TikTok・Instagram Reels悪用、Vidar Stealer配布活動を確認
TikTok・Instagram Reels悪用、Vidar Stealer配布活動を確認
最近の調査で、TikTokおよびInstagram Reelsを利用したマルウェア配布キャンペーンが確認された。本キャンペーンでは、情報窃取型マルウェア「Vidar Stealer」の配布が行われていたと報告されている。
分析によると、攻撃者はSpotify PremiumやCapCut Proなどの有料サービスを装ったコンテンツを利用し、利用者を外部サイトへ誘導していた。配布活動では、短尺動画プラットフォームの特性を利用した誘導手法が確認されている。
確認された手法には主に二つのパターンが含まれる。一つは、ナレーションやグラフィックを組み合わせたチュートリアル形式の動画で、利用者にPowerShellコマンドの実行を促すもの。もう一つは、インフルエンサー風の動画を利用し、「無料でSpotify Premiumを利用する方法」などの内容を通じて、コメントやDM経由で外部サイトへ誘導する手法である。

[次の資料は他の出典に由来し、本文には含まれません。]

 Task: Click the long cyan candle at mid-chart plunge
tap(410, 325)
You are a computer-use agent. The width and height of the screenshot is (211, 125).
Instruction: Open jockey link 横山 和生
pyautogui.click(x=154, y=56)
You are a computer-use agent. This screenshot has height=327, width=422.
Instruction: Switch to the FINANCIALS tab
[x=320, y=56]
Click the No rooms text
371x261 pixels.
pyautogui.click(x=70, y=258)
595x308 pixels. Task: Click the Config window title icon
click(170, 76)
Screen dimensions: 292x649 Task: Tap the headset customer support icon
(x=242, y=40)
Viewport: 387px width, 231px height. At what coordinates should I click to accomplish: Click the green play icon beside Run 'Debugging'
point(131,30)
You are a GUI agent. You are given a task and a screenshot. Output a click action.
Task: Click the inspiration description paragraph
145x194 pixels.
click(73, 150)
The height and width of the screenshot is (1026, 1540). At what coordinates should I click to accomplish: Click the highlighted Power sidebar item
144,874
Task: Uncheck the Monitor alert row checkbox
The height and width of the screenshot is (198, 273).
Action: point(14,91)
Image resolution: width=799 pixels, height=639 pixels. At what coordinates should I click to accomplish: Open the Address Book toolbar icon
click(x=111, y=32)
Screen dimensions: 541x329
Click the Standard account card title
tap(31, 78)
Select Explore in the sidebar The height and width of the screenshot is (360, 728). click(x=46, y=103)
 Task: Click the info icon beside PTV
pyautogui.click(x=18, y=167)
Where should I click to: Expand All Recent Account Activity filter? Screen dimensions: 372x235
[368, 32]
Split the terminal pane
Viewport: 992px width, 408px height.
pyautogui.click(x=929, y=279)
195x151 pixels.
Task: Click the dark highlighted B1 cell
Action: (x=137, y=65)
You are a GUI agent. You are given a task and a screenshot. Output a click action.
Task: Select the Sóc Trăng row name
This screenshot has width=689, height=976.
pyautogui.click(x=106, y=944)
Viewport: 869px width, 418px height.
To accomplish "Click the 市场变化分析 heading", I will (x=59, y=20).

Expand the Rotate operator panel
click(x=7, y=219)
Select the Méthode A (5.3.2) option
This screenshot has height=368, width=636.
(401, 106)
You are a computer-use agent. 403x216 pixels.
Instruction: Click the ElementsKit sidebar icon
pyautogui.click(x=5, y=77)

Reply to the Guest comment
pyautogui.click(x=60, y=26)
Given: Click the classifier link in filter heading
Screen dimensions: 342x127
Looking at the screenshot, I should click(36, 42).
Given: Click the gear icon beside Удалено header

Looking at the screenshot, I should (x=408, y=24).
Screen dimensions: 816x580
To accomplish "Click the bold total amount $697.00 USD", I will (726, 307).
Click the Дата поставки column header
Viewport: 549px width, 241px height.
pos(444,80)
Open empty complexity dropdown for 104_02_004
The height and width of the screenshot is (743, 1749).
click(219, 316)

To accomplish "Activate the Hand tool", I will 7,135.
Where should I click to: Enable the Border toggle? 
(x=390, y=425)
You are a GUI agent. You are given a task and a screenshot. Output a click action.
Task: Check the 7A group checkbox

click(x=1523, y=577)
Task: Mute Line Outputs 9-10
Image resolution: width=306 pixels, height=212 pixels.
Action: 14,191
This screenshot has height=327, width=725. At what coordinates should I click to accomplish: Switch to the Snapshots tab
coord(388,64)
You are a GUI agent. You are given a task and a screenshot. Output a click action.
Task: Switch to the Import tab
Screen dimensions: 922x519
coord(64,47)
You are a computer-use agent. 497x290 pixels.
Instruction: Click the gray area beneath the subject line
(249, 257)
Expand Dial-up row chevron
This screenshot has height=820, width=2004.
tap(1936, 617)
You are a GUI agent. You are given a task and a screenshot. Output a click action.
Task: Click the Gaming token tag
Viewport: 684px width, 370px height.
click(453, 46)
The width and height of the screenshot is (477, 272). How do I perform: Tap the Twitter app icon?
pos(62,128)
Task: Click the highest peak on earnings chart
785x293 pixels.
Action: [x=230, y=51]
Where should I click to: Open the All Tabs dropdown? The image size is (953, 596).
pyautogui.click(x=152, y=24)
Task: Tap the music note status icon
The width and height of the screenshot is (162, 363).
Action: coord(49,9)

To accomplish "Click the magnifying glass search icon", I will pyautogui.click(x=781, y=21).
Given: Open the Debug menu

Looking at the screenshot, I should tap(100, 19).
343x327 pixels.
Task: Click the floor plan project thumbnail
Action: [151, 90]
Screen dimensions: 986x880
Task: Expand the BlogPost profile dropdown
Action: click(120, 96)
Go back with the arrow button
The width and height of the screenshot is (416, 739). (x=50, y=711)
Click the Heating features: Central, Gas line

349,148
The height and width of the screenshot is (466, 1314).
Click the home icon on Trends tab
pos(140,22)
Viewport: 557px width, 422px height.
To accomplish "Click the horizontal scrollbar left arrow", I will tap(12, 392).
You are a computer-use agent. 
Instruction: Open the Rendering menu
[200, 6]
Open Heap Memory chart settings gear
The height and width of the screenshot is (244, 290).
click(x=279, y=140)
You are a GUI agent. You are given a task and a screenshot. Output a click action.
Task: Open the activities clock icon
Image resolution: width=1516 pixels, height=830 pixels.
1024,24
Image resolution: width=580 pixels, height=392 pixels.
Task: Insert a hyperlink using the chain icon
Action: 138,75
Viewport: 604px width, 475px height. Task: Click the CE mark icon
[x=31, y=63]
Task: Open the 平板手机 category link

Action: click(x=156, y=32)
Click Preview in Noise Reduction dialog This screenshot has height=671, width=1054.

また、調査ではSNSの共有機能や推薦アルゴリズムを利用した拡散活動も確認されている。さらに、AI生成音声やテンプレート化された動画コンテンツが使用されていたことも報告されている。
今回の事例は、TikTokやInstagram Reelsを利用したVidar Stealer配布キャンペーンとして分析されており、研究者らは関連する配布インフラや誘導手法について継続的な調査を進めている。